I know Solr is meant to be used for searching.
However, I am doing some benchmarking and I wonder if there is a way to retrieve doc id of every document indexed.
The best option is retrieving without searching (if there exist a way).
I guess the alternative is to query all documents but only asks for doc id.
I will be using SolrJ, so operations of SolrJ would be useful
Use the /export
end point: Exporting result sets.
It supports using the same fl
parameter as regular search (although searching for just *:*
will probably behave quite similar when you're using SolrJ).
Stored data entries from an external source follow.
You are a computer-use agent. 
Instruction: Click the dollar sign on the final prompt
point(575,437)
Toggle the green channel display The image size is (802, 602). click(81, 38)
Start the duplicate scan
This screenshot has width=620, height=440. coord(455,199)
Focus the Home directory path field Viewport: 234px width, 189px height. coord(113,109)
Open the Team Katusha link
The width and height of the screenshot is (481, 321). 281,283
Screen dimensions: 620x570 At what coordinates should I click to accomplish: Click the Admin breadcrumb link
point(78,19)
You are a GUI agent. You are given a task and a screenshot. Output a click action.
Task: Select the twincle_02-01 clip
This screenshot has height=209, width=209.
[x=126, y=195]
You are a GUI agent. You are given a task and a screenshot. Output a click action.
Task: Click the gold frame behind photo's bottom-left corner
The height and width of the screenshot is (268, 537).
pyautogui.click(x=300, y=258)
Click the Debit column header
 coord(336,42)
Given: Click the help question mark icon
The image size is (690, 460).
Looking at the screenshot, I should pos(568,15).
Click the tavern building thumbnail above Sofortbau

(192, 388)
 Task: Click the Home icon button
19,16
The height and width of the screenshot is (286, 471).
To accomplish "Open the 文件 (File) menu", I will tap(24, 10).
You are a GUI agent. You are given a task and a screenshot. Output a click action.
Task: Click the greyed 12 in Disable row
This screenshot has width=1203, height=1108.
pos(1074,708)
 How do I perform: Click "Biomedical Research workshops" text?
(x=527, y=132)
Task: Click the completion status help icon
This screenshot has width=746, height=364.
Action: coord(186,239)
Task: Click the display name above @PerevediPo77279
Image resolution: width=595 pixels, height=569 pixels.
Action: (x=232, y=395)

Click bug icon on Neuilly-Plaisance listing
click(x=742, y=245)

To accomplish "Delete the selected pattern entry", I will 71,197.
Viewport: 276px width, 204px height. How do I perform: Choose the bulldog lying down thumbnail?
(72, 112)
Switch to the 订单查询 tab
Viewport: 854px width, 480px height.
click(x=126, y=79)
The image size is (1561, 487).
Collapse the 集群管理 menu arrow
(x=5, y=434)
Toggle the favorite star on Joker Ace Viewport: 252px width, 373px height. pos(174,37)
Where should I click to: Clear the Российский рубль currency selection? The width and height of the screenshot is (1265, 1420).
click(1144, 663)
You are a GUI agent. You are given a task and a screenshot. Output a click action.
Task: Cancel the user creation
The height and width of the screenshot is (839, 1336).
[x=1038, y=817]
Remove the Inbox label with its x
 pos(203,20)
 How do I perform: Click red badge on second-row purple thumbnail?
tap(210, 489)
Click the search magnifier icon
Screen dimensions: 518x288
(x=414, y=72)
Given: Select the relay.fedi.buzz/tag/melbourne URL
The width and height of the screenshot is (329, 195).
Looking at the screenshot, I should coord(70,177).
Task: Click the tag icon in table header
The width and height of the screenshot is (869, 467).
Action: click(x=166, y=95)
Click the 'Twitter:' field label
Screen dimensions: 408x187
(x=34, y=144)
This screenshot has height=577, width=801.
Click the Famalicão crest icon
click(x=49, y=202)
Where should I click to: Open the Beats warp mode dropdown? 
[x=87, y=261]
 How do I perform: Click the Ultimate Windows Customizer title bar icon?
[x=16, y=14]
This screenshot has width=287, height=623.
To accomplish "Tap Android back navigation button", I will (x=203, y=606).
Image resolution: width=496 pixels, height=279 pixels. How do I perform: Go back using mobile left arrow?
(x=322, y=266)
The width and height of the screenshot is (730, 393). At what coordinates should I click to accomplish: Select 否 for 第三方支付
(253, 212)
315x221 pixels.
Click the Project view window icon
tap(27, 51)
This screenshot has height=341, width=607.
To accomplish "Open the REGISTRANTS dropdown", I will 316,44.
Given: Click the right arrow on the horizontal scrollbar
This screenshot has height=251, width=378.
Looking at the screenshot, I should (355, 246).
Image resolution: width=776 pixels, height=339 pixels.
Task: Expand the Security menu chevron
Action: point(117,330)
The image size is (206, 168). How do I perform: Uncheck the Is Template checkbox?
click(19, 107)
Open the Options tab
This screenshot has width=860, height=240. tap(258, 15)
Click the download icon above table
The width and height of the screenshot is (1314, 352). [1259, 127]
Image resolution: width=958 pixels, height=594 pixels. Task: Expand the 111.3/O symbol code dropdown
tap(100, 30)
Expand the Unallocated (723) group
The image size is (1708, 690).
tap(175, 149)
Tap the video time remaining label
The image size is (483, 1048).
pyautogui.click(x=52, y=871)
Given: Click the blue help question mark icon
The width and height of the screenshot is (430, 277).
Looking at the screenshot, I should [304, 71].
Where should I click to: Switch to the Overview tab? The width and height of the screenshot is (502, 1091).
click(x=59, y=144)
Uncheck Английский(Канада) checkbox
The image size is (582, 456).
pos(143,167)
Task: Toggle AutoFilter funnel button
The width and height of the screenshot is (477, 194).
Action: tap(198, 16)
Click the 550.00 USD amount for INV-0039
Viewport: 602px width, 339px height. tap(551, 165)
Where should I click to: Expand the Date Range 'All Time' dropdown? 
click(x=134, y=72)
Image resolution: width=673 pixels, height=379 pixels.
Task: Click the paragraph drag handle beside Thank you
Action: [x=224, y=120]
In SolrJ you'll have to use the CloudSolrStream
class instead to properly stream the results (as compared to the regular behavior when searching for *:*
).
From Joel Bernstein's example when introducing the feature:
import org.apache.solr.client.solrj.io.*;
import java.util.*;
public class StreamingClient {
public static void main(String args[]) throws IOException {
String zkHost = args[0];
String collection = args[1];
Map props = new HashMap();
props.put("q", "*:*");
props.put("qt", "/export");
props.put("sort", "fieldA asc");
props.put("fl", "fieldA,fieldB,fieldC");
CloudSolrStream cstream = new CloudSolrStream(zkHost,
collection,
props);
try {
cstream.open();
while(true) {
Tuple tuple = cstream.read();
if(tuple.EOF) {
break;
}
String fieldA = tuple.getString("fieldA");
String fieldB = tuple.getString("fieldB");
String fieldC = tuple.getString("fieldC");
System.out.println(fieldA + ", " + fieldB + ", " + fieldC);
}
} finally {
cstream.close();
}
}
}